Big-O notation originated in 1894 with the German mathematician Paul Bachmann, was popularized by Edmund Landau, and was imported into computer science by Donald Knuth in the 1970s. It captures one of the most useful intuitions in algorithm analysis: what matters is not how fast a program runs on a given input, but how its running time grows as the input grows. An O(n²) sort is catastrophically slower than an O(n log n) sort on a million items, regardless of which is faster on ten items. Cost hides in the shape of the curve, not the coefficient.

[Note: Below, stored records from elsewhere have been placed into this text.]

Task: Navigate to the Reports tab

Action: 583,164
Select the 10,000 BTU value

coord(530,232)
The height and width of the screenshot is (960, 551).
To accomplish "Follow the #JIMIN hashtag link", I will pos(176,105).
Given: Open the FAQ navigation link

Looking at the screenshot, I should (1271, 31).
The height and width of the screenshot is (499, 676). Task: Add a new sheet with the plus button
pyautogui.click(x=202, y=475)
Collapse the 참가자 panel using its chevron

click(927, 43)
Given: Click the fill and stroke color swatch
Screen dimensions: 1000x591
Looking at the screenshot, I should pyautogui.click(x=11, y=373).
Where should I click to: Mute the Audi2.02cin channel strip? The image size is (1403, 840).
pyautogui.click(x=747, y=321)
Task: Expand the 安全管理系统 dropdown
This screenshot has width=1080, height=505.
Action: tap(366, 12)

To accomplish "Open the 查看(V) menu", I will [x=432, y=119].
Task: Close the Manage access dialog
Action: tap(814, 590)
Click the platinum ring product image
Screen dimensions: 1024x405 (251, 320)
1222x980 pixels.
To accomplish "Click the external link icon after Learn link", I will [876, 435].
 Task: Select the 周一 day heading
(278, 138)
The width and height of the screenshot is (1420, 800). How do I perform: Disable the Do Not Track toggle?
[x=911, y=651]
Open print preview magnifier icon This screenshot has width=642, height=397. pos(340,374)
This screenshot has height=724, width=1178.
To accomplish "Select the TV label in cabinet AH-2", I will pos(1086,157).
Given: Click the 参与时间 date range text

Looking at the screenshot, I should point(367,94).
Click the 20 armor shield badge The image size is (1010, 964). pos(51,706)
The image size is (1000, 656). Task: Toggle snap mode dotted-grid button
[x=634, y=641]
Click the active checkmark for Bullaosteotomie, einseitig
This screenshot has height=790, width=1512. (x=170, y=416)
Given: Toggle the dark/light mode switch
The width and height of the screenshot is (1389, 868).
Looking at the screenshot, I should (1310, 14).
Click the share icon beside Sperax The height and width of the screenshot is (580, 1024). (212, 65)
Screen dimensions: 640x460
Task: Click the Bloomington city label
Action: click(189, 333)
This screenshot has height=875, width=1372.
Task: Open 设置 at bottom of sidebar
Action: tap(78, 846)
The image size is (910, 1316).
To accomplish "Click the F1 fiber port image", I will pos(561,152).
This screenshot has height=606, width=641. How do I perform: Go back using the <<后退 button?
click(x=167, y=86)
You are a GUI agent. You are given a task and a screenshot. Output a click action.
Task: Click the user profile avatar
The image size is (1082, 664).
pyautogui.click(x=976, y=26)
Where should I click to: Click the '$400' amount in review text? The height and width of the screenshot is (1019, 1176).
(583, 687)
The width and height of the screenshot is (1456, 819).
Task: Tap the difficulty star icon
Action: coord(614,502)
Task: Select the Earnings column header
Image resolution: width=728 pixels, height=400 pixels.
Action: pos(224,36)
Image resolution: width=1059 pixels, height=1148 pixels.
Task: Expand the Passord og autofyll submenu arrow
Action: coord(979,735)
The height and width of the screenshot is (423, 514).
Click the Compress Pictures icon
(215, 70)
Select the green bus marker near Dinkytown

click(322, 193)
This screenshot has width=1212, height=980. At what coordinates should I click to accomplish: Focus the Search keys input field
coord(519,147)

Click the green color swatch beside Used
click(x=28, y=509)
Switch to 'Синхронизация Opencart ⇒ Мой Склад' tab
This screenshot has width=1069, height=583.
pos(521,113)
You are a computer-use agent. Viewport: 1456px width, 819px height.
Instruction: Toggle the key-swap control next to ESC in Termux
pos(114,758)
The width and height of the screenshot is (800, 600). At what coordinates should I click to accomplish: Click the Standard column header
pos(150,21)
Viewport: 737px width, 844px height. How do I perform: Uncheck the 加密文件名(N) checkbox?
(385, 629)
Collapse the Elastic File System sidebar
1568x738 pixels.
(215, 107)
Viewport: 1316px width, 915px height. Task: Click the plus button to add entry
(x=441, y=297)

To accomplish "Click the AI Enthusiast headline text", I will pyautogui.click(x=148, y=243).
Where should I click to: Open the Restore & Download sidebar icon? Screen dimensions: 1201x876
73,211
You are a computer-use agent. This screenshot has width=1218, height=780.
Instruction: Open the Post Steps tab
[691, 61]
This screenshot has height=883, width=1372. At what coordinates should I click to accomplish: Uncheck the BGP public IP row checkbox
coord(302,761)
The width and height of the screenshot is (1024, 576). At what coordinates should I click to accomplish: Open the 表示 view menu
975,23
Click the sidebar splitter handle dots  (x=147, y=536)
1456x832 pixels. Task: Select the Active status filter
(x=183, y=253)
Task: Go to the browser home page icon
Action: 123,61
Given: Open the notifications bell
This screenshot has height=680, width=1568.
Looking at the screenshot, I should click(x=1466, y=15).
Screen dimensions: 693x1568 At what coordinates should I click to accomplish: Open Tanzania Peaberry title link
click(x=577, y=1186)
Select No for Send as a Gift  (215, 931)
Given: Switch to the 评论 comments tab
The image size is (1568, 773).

Big-O notation classifies algorithms by their asymptotic growth rate: O(1) constant, O(log n) logarithmic, O(n) linear, O(n log n) linearithmic, O(n²) quadratic, O(2ⁿ) exponential. The notation deliberately throws away constant factors and lower-order terms — it asks how the algorithm scales when the inputs become large. This is exactly the right thing for predicting performance on real workloads, where input sizes routinely vary by many orders of magnitude. The discipline trains a particular kind of algorithmic taste: to look for representations that allow logarithmic search rather than linear; to avoid nested loops that produce quadratic time; to use hashing where possible to reduce O(n) lookups to amortized O(1); to recognize when a problem is intrinsically NP-hard and exact solutions will not scale. The constants ignored by Big-O are not always negligible in practice — cache effects, memory hierarchy, branch prediction, and parallelization can change the absolute performance by orders of magnitude — but the asymptotic shape is almost always the right starting point for thinking about which approach will work as data grows.
Big-O is the first thing taught in any algorithms course, the first thing asked in any technical interview, and the first thing forgotten by working programmers who do not exercise the muscle. The current scaling debates — about training large language models, about graph algorithms on social networks, about cryptographic primitives in a post-quantum world, about the energy cost of computation — all run on Big-O reasoning, sometimes explicitly, often implicitly. The simple discipline of thinking in growth rates is one of the more durable cognitive upgrades a software career provides.